The carbonation level measured in "volumes of CO2" of the liquid in the keg is a direct result of the temperature of the liquid and amount of pressure applied.A smaller volume of liquid would carbonate faster (without a carbonating stone) since less time would be needed for the equilibration of head space and CO2 dissolved into the liquid.


http://www.byo.com/departments/620.html


----------



## Dean (Mar 13, 2008)

Usually, there is a line at the top of the keg on the inside. That's what I fill up to. With a cabonation stone, you don't really worry about headspace for carbonation as the CO2 comes from the bottom first.


----------



## Wade E (Mar 13, 2008)

Thanks guys, I believe he is going to give me a few. How long can beer stay in a corny keg before going bad say if i put it in my cellar which stays between 50* most of the time and reaches 58* in the summer.


----------



## Dean (Mar 14, 2008)

If the beer is under carbonation, you can keep it up to 6 months at 40F. I'm not sure of higher temps, but again, under CO2, very little of the nasties can grow.


----------



## Wade E (Mar 14, 2008)

Thats good, it definitely weont be hanging around that long.


----------



## smurfe (Mar 14, 2008)

Your keg doesn't have to be full but the fuller the better IMHO. Just purge the O2 from the keg with CO2.I have made a few batches that were less than 5 gallons after racking. 

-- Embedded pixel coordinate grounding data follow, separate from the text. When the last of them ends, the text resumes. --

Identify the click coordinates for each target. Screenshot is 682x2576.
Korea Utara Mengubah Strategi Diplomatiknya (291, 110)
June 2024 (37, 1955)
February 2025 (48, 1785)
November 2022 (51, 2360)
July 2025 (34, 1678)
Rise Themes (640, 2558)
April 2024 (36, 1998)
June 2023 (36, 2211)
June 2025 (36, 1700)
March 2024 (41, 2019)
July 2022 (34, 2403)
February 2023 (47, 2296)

Make sure you replace the gaskets in the kegs if it hasn't been done. It is cheap and easy. I can give you a link to buy them bulk if you want. 

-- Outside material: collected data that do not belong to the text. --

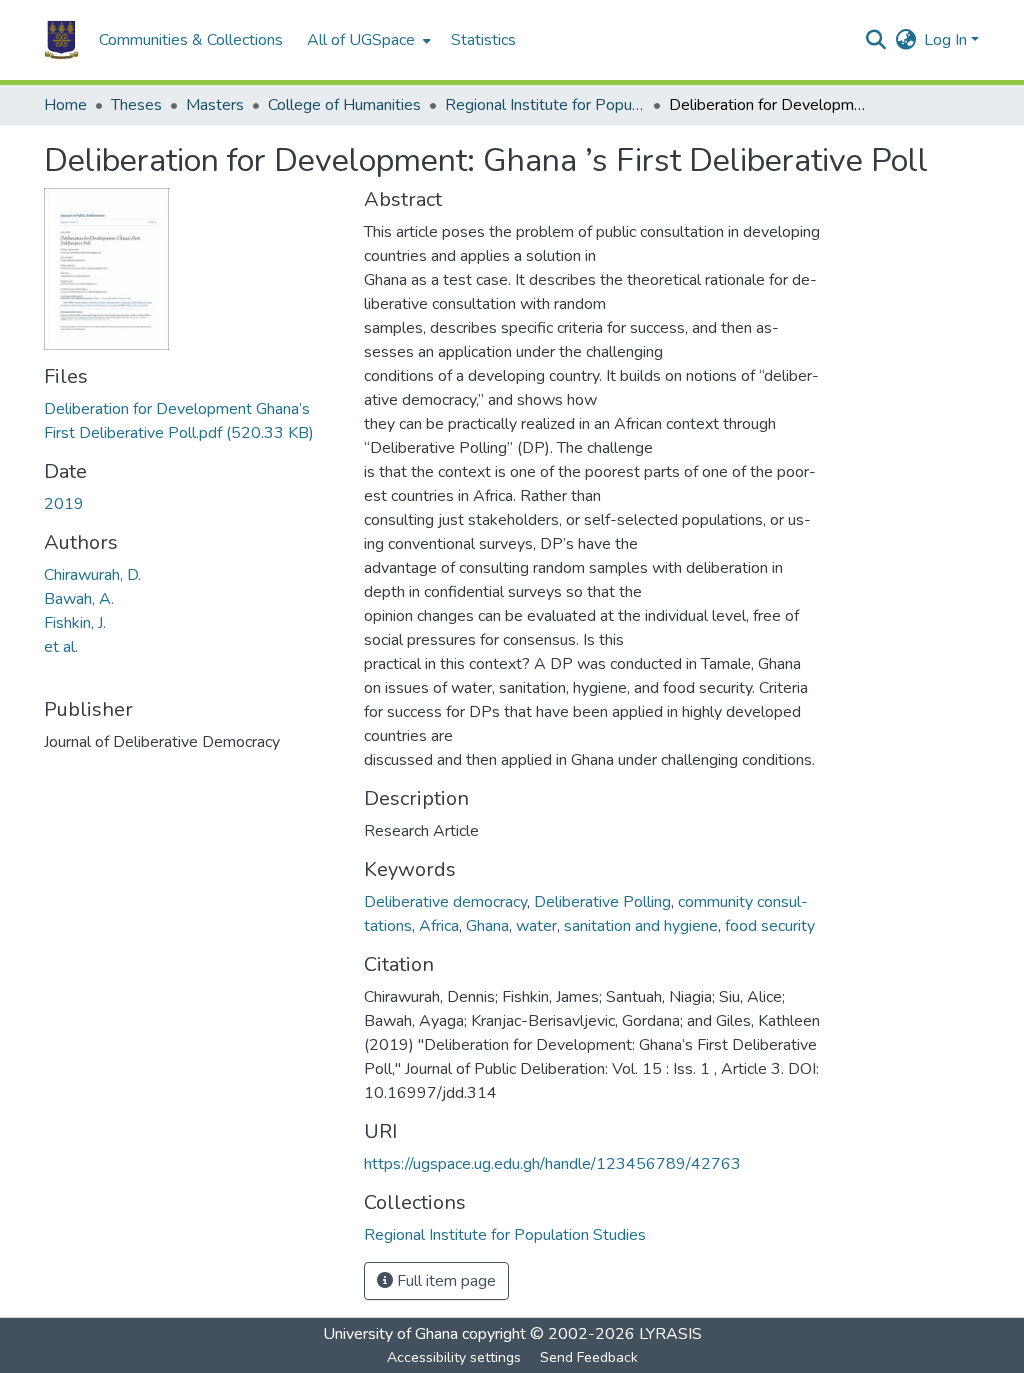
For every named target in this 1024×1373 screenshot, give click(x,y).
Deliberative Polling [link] (602, 902)
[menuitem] (367, 40)
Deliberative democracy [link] (445, 902)
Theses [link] (136, 105)
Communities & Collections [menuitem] (191, 40)
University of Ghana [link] (390, 1334)
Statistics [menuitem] (483, 40)
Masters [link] (215, 105)
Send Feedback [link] (589, 1357)
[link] (192, 421)
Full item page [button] (444, 1281)
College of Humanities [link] (344, 105)
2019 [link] (64, 504)
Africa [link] (439, 926)
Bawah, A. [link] (79, 599)
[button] (61, 40)
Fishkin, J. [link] (75, 623)
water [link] (536, 926)
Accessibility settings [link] (454, 1357)
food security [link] (770, 926)
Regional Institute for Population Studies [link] (545, 105)
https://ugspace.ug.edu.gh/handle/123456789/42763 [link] (552, 1164)
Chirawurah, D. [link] (92, 575)
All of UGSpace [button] (361, 40)
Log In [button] (947, 40)
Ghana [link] (487, 926)
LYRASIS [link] (670, 1334)
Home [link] (65, 105)
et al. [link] (61, 647)
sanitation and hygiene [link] (641, 926)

Are they pin lock or ball lock? If pin lock, you will need a special socket to take the posts off. It is a spark plug socket with slots cut in it to go over the pins. 

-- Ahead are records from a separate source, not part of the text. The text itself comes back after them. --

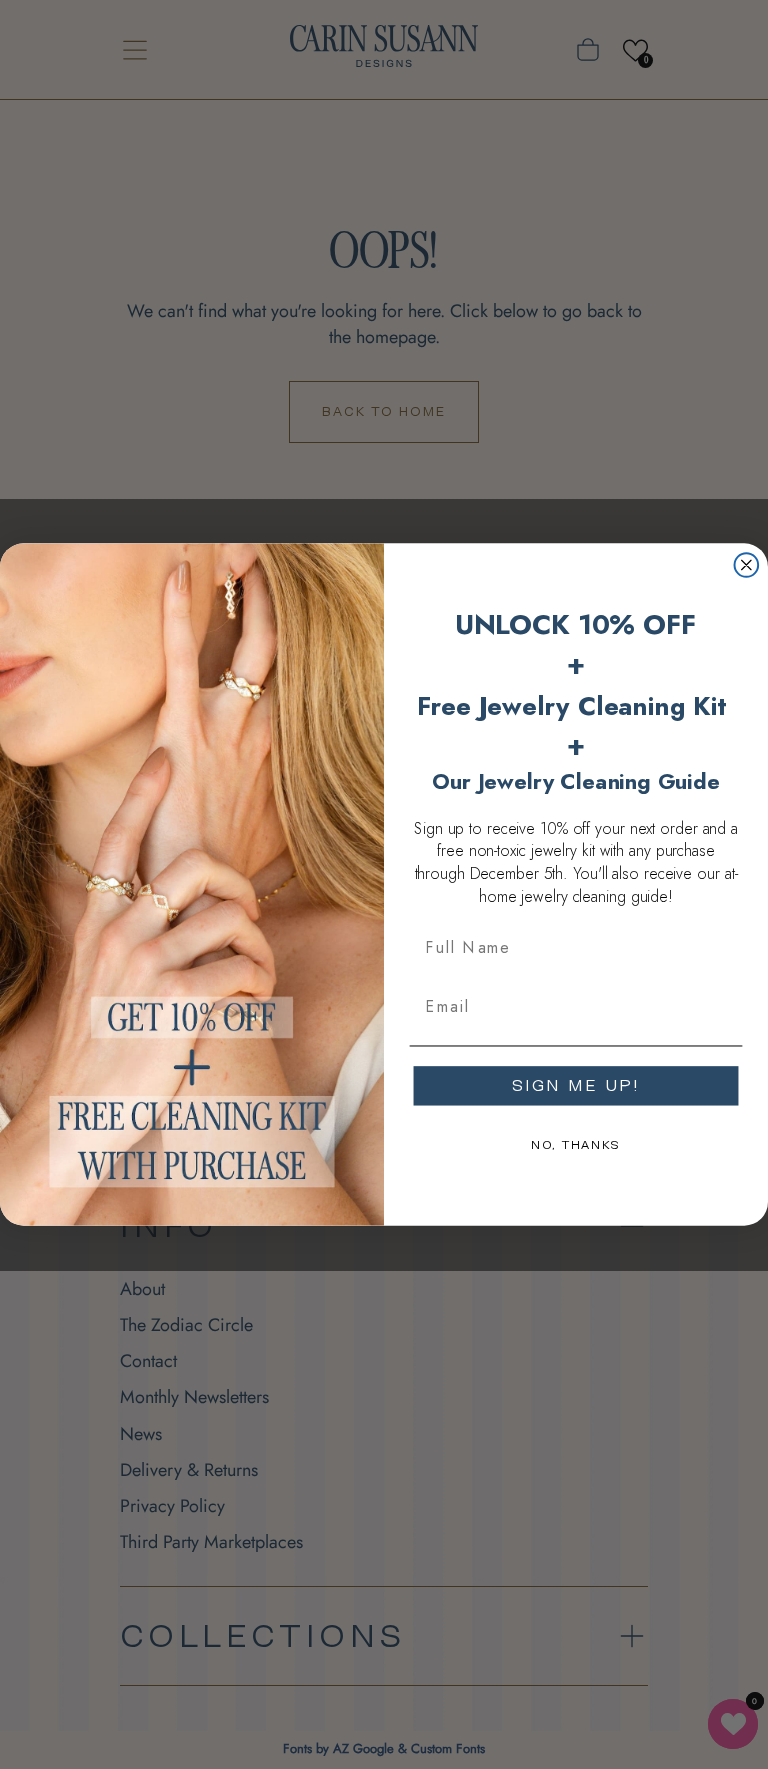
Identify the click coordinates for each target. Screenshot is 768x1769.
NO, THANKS (576, 1145)
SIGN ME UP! (576, 1085)
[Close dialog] (747, 565)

I can't really tell you how long it will last in your basement. I keep mine refrigerated as it is not pasteurized. I keep around 40 degrees in a beer fridge. I can fit 4 kegs in my fridge. Also, some beers will last (age) longer than others. For example, a Wit(wheat) beer should be drank within a month or sowhere a stout or porter in drinkable much longer. It all depends on the style.


----------



## masta (Mar 14, 2008)

I have kept beer (bottled and primed for carbonation) in my wine cellar @ 56-57 degrees for up to a year without any issues and it actually improved the beer tremendously. Like smurfe said this can be dependent on the style in addition to the alcohol content. *Edited by: masta *


----------



## Wade E (Mar 15, 2008)

Smurf, not sue yet as he hasnt given them to me yet as my buddy just gave him the "list" to see what he can actually get from the list such as beer gun, multi gauge regulator, beer gun attachment kit, bleeder valve, etc. He really doesnt deal with that stuff biut will look into seeing if he can get that stuff for me. I gave him 10 of my best wines to do what he can. He can get me all the corny kegs i want as he has 3000 of those and lots of co2 tanks and all the gaskets and cleaning stuff.


----------



## Wade E (Mar 25, 2008)

Can you carbonate in a fridge or do you need a freezer for this? I am pre thinking of what set up I will need and was thinking of getting a used fridge(probably a top freezer and that would not be big enough to stand a corny up and use a carbonation stone but if it can be done in a fridge then Ill get a counter height or little bigger fridge without freezer and maybe even convert it to a kegerator eventually.

*Edited by: wade *


----------



## smurfe (Mar 25, 2008)

You can stand a corney in a fridge with a top freezer. I have an extra fridge I lager in. A corney will fit. I just wish we didn't use the freezer we haveso I could use it to brew. 


BTW, take the $21.00 a carbonation stone cost and buy another keg. They aren't needed. I have yet to use the one I have to carbonate. I now use it to oxygenate my wort after the boil by hooking it to an oxygen tank and giving the wort a 30 second blast of pure oxygen. *Edited by: smurfe *


----------



## Wade E (Mar 25, 2008)

Thanks smurf, I dont want nor can I afford to buy anything extra at this time. I thought until now that it had to be carbonated around 34*.


----------



## smurfe (Mar 25, 2008)

Nope. I carb at 40F.I will say though, the colder it is the faster it will carbonate. I kegged a lager last week that was 33 degrees into the keg. I had it carbonated and drinkable in 15 minutes.




*Edited by: smurfe *


----------



## Wade E (Mar 25, 2008)

Awesome info, thanx a billion. Now I will look at the classifieds for a fridge cheap but efficient. I really like beer but not to many bottled ones.


----------



## smurfe (Mar 25, 2008)

So buy your beer in a can.



If you have a choice between the same beer in a bottle or a can always go for the can. It keeps light away from the beer that will cause off flavors.Some craft brewers are looking into canning their beers. I like it in the can!


----------



## Wade E (Mar 25, 2008)

And here I thought you were a straight guy! All nonsense aside, I like draft beer and not many other kinds, its just something about the tap for me.


----------